It takes humility to reconsider our past commitments, doubt to question our present decisions, and curiosity to reimagine our future plans. What we discover along the way can free us from the shackles of our familiar surroundings and our former selves. Rethinking liberates us to do more than update our knowledge and opinions it’s a tool for leading a more fulfilling life.Grant (p. 243)
During my doctoral defence my committee asked me what I would have done differently. I responded with an emphatic “EVERYTHING!” If I knew then what I know now it would have been a completely different project.
After reading Adam Grant’s Think Again: The Power of Knowing What You Don’t Know (2021) I think my response demonstrates how much a really did learn in those five years. As he explains, his book is “an invitation to let go of knowledge and opinions that are no longer serving you well, and to anchor your sense of self in flexibility rather than consistency.” (p. 12)
Initially I was intrigued by Grant’s commentary on attachment. He explains, “I’ve learned that two kinds of detachment are especially useful: detaching your present from your past and detaching your opinions from your identity” (p. 62). For me I saw connections to how post-secondary educators have adapted to online teaching and learning. I don’t identify as a lecturer. In fact, I often tell students that public speaking is my worst fear. I wonder how this detachment from an identifying as a lecturer served me during the pivot. Did it allow me to experiment with the curation of content more? The sudden shift from fact to face learning to remote delivery also forced me to acknowledge I didn’t know how to teach online. By the end of March, I signed up for course on how to teach in a mode new to me and as a student I was able to experiment with different approaches. Put in the role of the learner I was completely humbled. Grant quotes psychologist Elizabeth Krumrei Mancuso and her colleagues who write, “Learning requires the humility to realize one has something to learn” (p. 25).
Then I became curious to see how I could apply his scientific approach winning debates and influencing people in my role as division mentor for humanities. This position was recently created to support colleagues navigate the pivot to remote teaching due to the COVID-19 pandemic. My own experience aligns with Grant’s theories of how people express their preach, prosecute, and politick to argue their beliefs. In many cases my first reaction was to act like a preacher extoling the virtues of online teaching and learning, point like a prosecutor at those who were struggling to adapt to our new reality, and persuade colleagues to embrace the changes like a politician.
Instead, in thinking like a scientist I am interested in exploring various hypothesis about teaching and learning in our current unprecedented times. Grant explains: “Thinking like a scientist involves more than reacting with an open-mind. It means being actively open-minded. It requires searching for reasons why we might be wrong – not for reasons why we must be right – and revising our views based on what we learn” (p. 52).

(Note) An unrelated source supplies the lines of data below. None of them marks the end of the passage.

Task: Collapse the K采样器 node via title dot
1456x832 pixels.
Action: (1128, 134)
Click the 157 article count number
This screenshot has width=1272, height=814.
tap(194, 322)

Writing for Inside Higher Ed, Joshua Kim also explores the implications of Grant’s Think Again for the post-secondary landscape post-pandemic.
Additionally, without specifically naming it, Grant makes a compelling case for open pedagogical practices. In ‘Chapter 9: Rewriting the Textbook’ he gives an example of a high school teacher who has students pick a chapter from their history textbook and rewrite it to include people and events they view as underrepresented. Rethinking occurs as learners are encouraged to be critical of the information they are consuming and thoughtful of constructing knowledge themselves.
He continues on to challenge traditional lecture practices in favour of active learning, noting “Lectures aren’t designed to accommodate dialogue or disagreement; they turn students into passive receivers of information rather than active thinkers” (p. 192). He also recognizes that while students often enjoy lectures research demonstrates they actually gain more knowledge and skill from being engaged in active learning. Grant believes “good teachers introduce new thoughts, but great teachers introduce new ways of thinking” (p. 203).
I would highly recommend this book to anyone interested how to enact change for themselves, and within their communities. He gives concrete strategies for having the difficult conversations we are all facing in 2021. As always Grant has given me something to think about well after I closed his book.
And perhaps most importantly I will stop asking my daughters what they want to be when they grow up. Read Think Again, to find out why.